After Your Surgery

Our goal is to get you to a level of pain that you find tolerable. This will vary from patient to patient.

  • After any surgery there will be some amount of discomfort. It is not possible to take all of you pain or discomfort away.
  • We will work with you to control your pain and keep you as comfortable as possible.
  • We do not want you to be limited in your ability to do your breathing exercises, get up out of bed (when appropriate and with help as needed), care for yourself or sleep because of pain.
  • We will all work together (this includes your surgical doctors, your anesthesia doctors, your nurses, anyone else helping with your care, and you) to identify the source of your pain and find the best method of treatment for it.

 

Ways To Evaluate Your Pain

We will use a 0-10 scale (where 0 is no pain, 10 is the worst pain in your life) to measure your pain. This scale, in addition to your personal input, will help guide the treatment(s) for pain as well as your response to them.
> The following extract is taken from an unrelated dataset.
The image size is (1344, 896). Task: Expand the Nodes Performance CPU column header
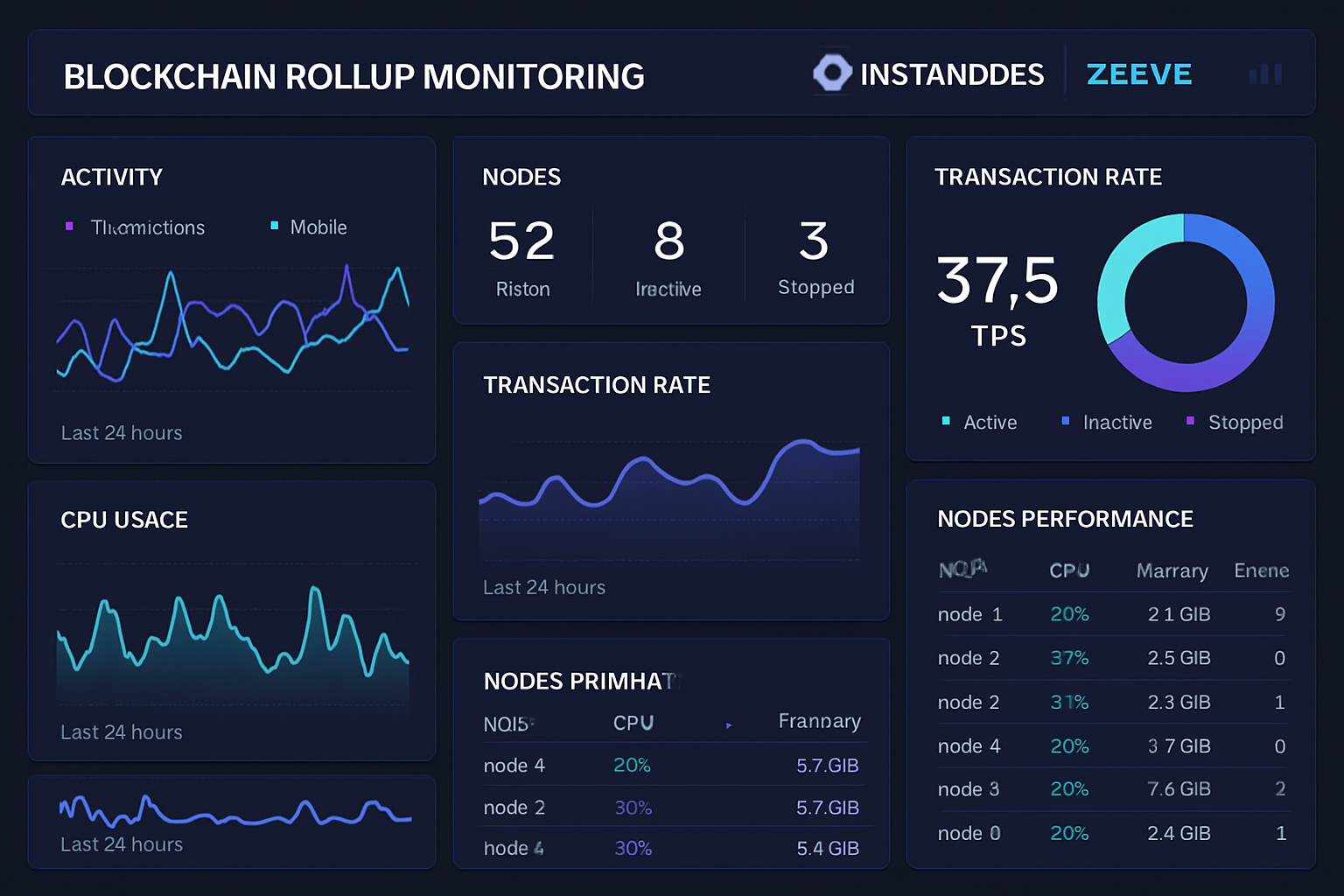1069,570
In patients taking daily pain medications, our pain score goal may be different than a patient who does not take pain medicine every day. Your pain score after surgery will never be lower than it is on an average day. As a general guide, aiming for a pain score that is slightly higher than an average day may be reasonable.

 

Ways We Will Treat Your Pain

We will focus on using multiple different classes of medications and types of treatments, based on your medical history, the medications you take, your medication allergies and the type of surgery you are having.
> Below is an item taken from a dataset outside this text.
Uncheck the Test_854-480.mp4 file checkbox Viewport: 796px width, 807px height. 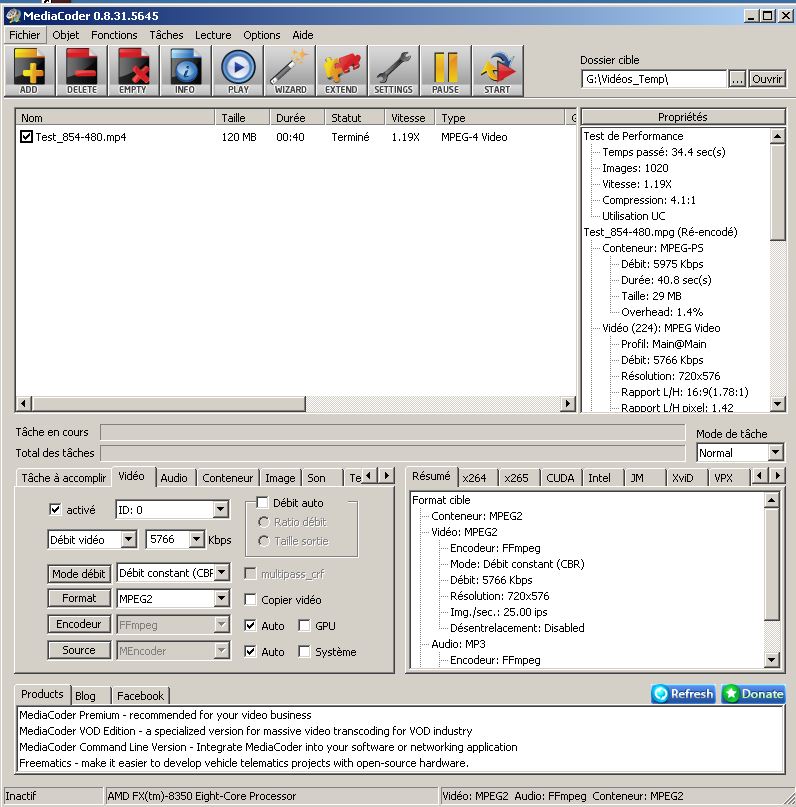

We will use oral medicines if appropriate to help with long acting pain control.

If you are a candidate, you may receive a nerve block, nerve catheter, spinal or epidural to help with your pain. These procedures involve putting numbing medicine next to the nerves that go to the site of your surgery. This will help with your pain during surgery and afterwards for hours to days. If you are a candidate for one of these, your anesthesia provider will talk with you more about this and can answer any questions you have.

We will use opioid, or narcotic, pain medicine when needed (by mouth or through an IV), but we know from scientific studies that relying on opiates alone does not lead to the best control of pain and causes significant side effects like nausea and vomiting, constipation, sleepiness and possibly breathing problems.

UC Health has an inpatient pain service whole entire role is to help with your pain. At your surgeon’s request, they may participate in your care.

Other treatments like ice packs, warm compresses and music therapy can help control your pain. Feel free to bring your own. We will work with you to help keep you comfortable.

 

What Can You Do To Help?

If you take pain medicine or anxiety medicine every day, take it on the day of surgery as you normally would (unless you are specifically told not to during your preoperative evaluation).